With inflation, Costco should be charging at least $4.25 for the combo meal. Clayton Park/News-Journal / USA TODAY NETWORK

“I came to (Sinegal) once and I said, ‘Jim, we can’t sell this hot dog for a buck fifty. We are losing our rear ends,’” Jelinek said. “And he said, ‘If you raise the effing hot dog, I will kill you.

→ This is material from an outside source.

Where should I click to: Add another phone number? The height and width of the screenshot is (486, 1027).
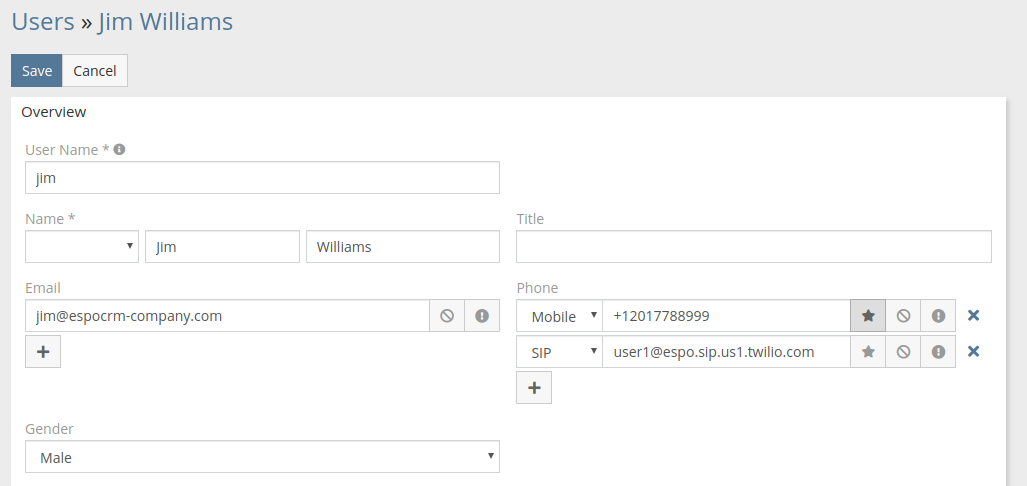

Figure it out.’”

Jelinek recounted how he solved the issue by building Costco its own hot dog manufacturing plant in Los Angeles, and later another plant in Chicago, to avoid using more expensive third-party suppliers.

With the plants up-and-running, Jelinek told the outlet that the hallmark item was making “enough money to get a fair return.”

Jelinek was questioned again whether the hot dog price tag would ever change in a July 2022 interview on CNBC’s “Squak on the Street.”

Jelinek simply replied, “No.”

Other leaders at the warehouse giant have issued similar answers about their intentions with the hot dog and soda combo prices during shareholder meetings.

In 2022, Costco’s then-CFO Richard Galanti told investors that the $1.50 price was not in danger of disappearing any time soon when asked about the believed margin squeeze over the cheap cost, MarketWatch reported at the time.

“We really don’t look at it that way,” Galanti said. “Some businesses that are doing well with margin … those things help us be more aggressive in other areas, or, as you mentioned, hold the price on the hot dog and the soda a little longer — forever.”

With Jelinek retiring last year and Galanti stepping down last month, some have wondered whether the price of the combo meal was in jeopardy. But Costco has shown no sign of breaking its co-founder’s pledge any time soon.

Last month, an Ohio resident went viral after eating nothing but the $1.50 hot dog and soda combo from Costco for an entire week. He explained to Fox Business that the rising costs of food in the past few years pushed him to undertake the challenge, spending a total of about $45 on the meals.